── Working data ──

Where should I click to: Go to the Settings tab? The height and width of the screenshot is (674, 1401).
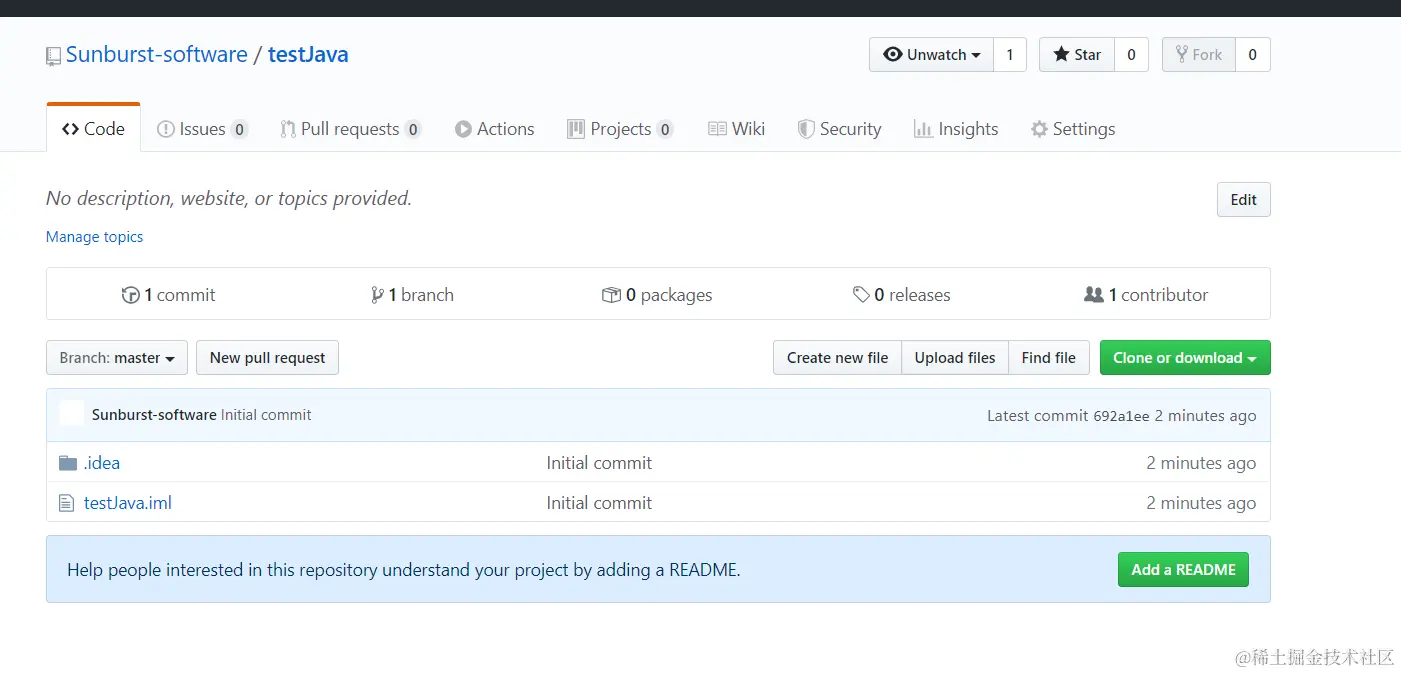pyautogui.click(x=1073, y=129)
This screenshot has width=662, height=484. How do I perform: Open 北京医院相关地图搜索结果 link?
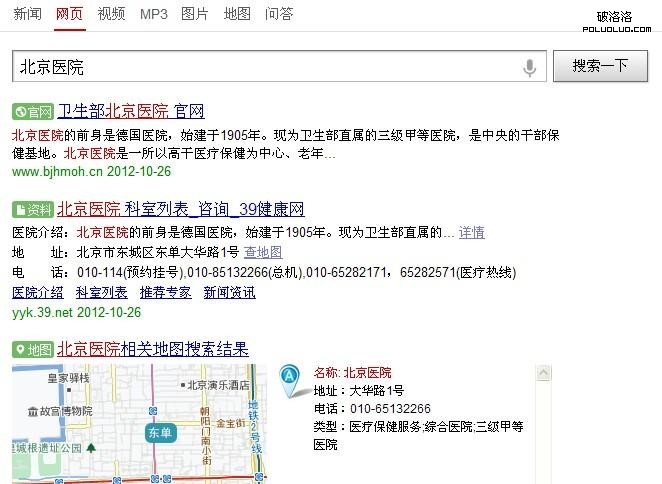(x=152, y=349)
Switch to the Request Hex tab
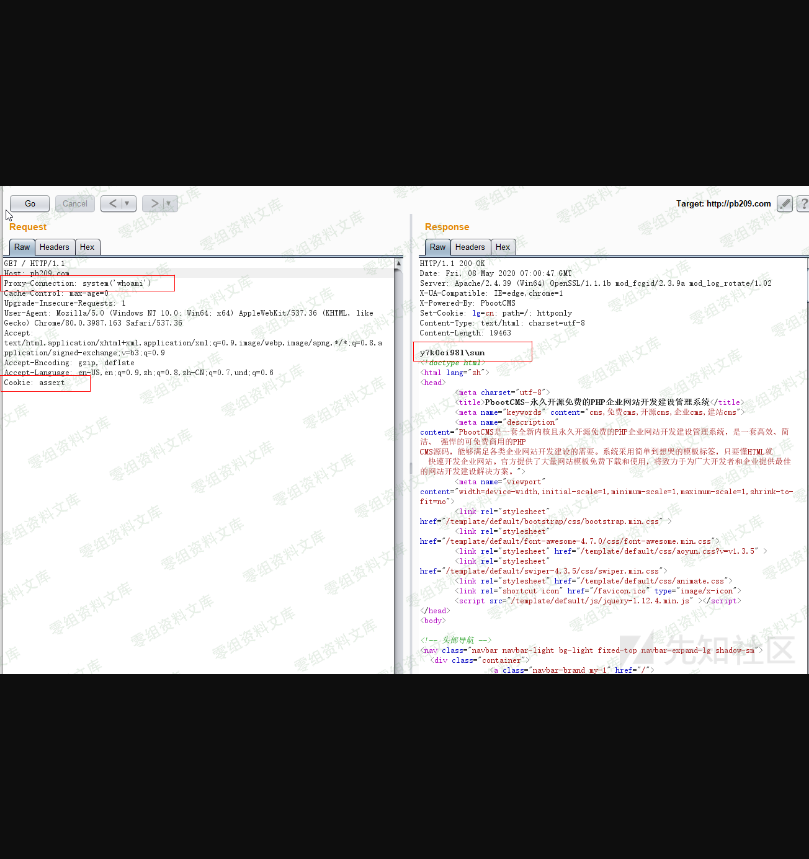Viewport: 809px width, 859px height. click(87, 247)
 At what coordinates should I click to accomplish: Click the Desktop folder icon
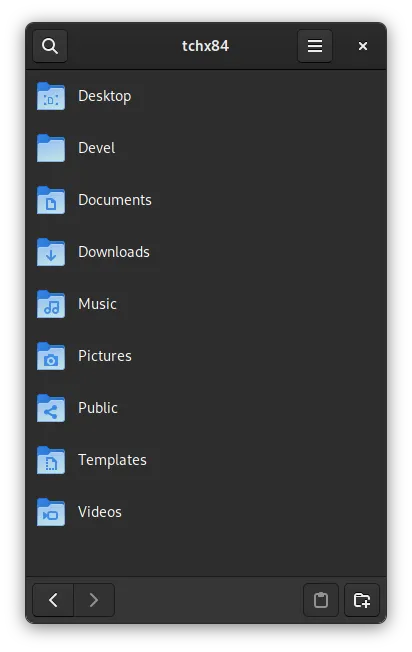point(51,96)
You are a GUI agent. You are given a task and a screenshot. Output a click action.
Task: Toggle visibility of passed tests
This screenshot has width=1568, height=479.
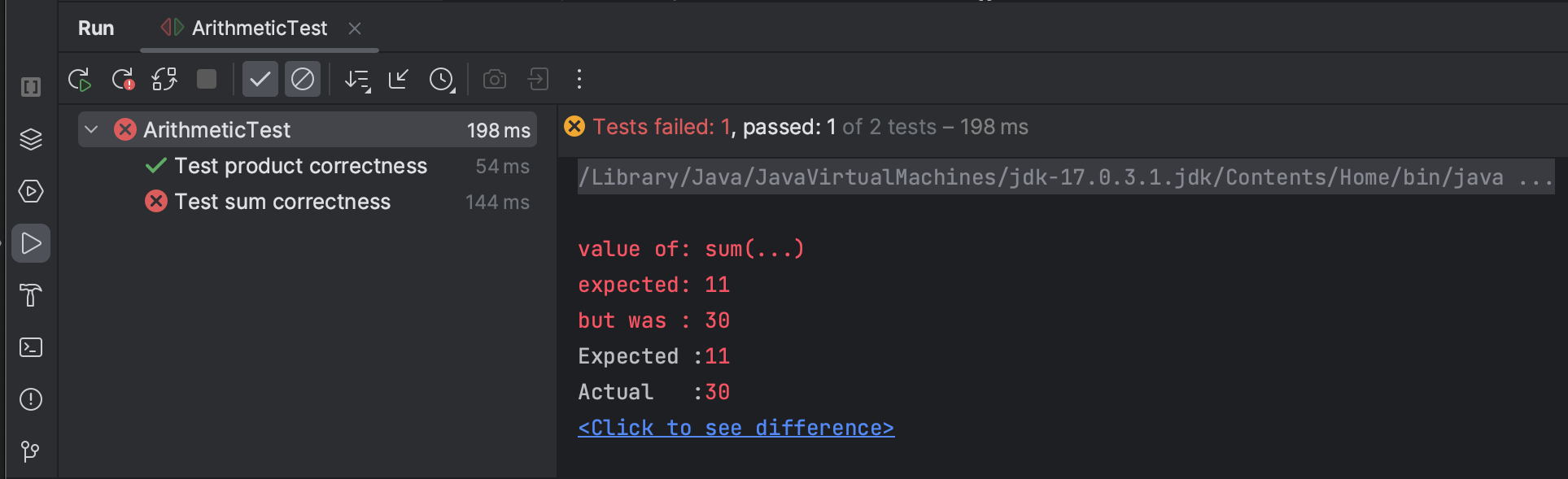click(260, 79)
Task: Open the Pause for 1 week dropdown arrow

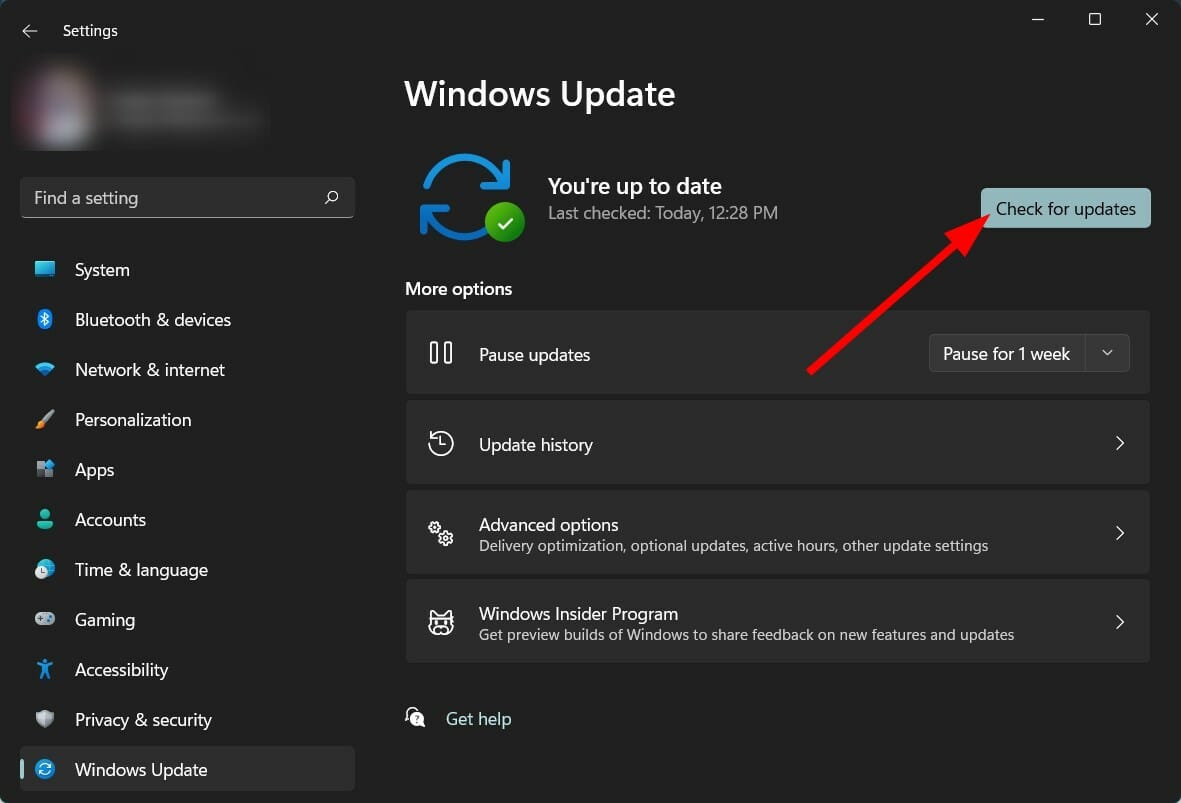Action: [1107, 353]
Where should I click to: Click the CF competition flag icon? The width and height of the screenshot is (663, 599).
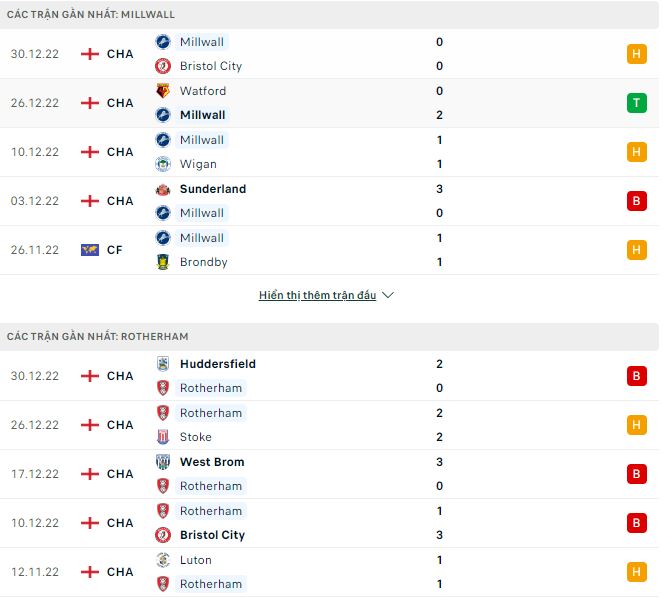tap(90, 250)
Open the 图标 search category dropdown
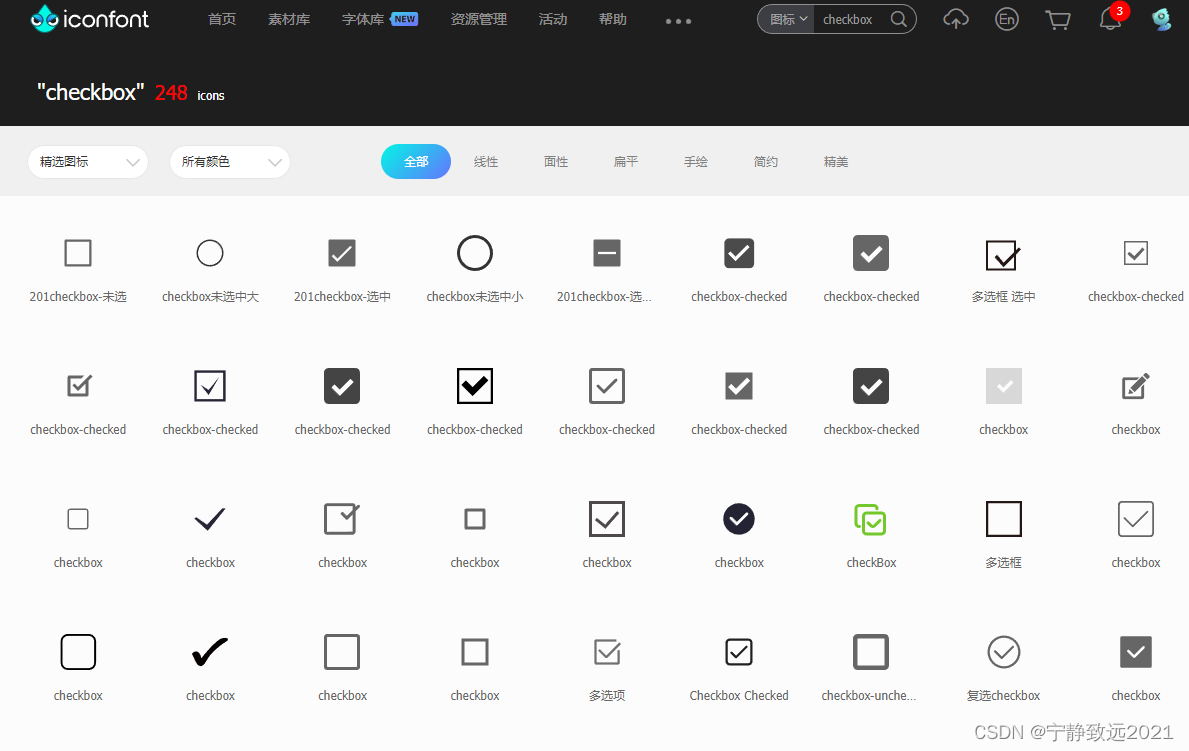1189x751 pixels. pos(786,19)
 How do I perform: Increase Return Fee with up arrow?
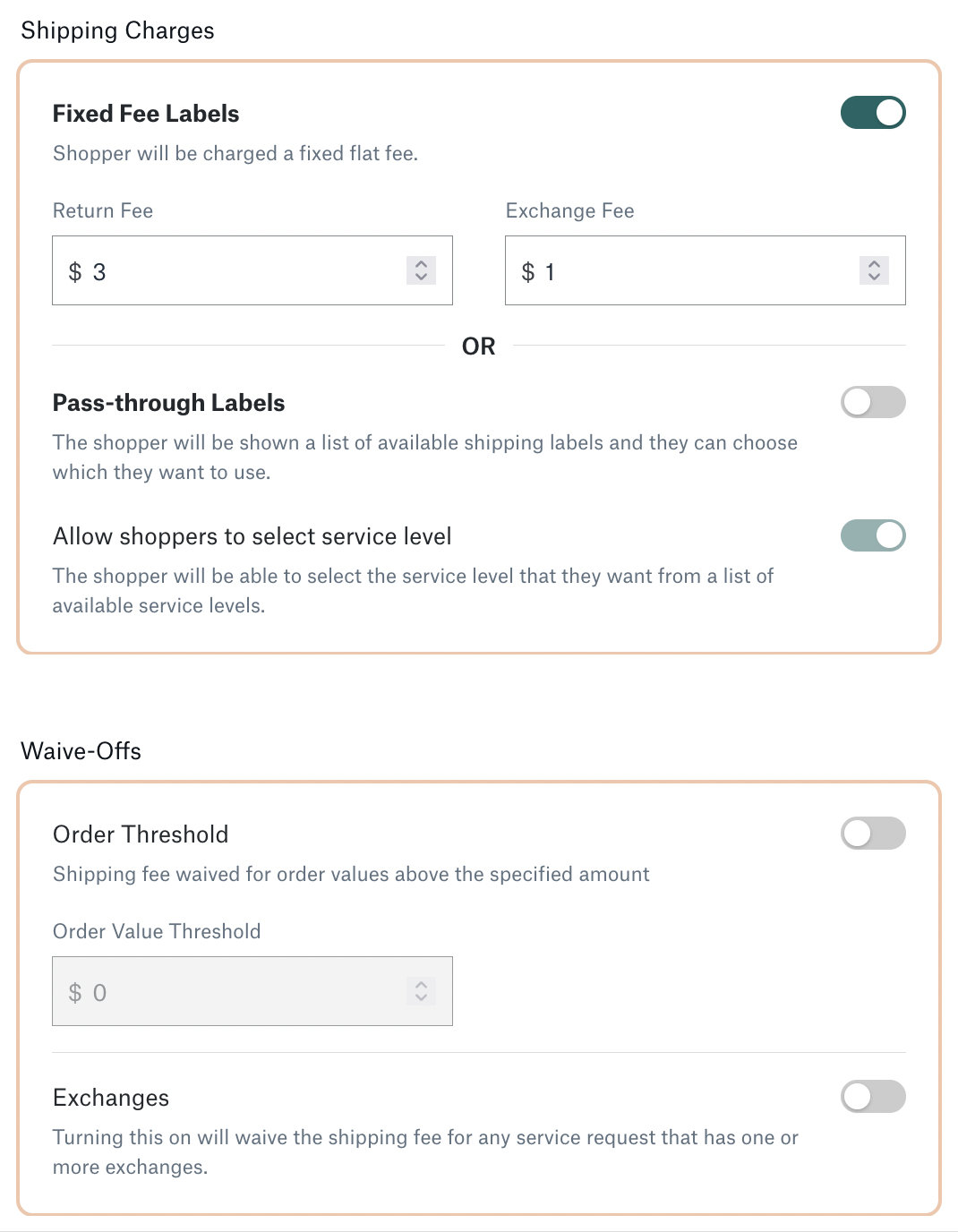click(421, 264)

───

What the task asks
Write out the lines above as a numbered list, skipping any blank lines and leaving out the pictures.

Exercise solution
1. Where should I click to: Go to the Settings tab? The height and width of the screenshot is (674, 1401).
2. pyautogui.click(x=1073, y=129)
3. This screenshot has width=662, height=484. How do I perform: Open 北京医院相关地图搜索结果 link?
4. (x=152, y=349)
5. Switch to the Request Hex tab
6. Viewport: 809px width, 859px height. click(87, 247)
7.  At what coordinates should I click to accomplish: Click the Desktop folder icon
8. point(51,96)
9. You are a GUI agent. You are given a task and a screenshot. Output a click action.
10. Task: Toggle visibility of passed tests
11. This screenshot has width=1568, height=479.
12. click(260, 79)
13. Task: Open the Pause for 1 week dropdown arrow
14. Action: [1107, 353]
15. Where should I click to: Click the CF competition flag icon? The width and height of the screenshot is (663, 599).
16. tap(90, 250)
17. Open the 图标 search category dropdown
18. 1189x751 pixels. pos(786,19)
19.  How do I perform: Increase Return Fee with up arrow?
20. click(421, 264)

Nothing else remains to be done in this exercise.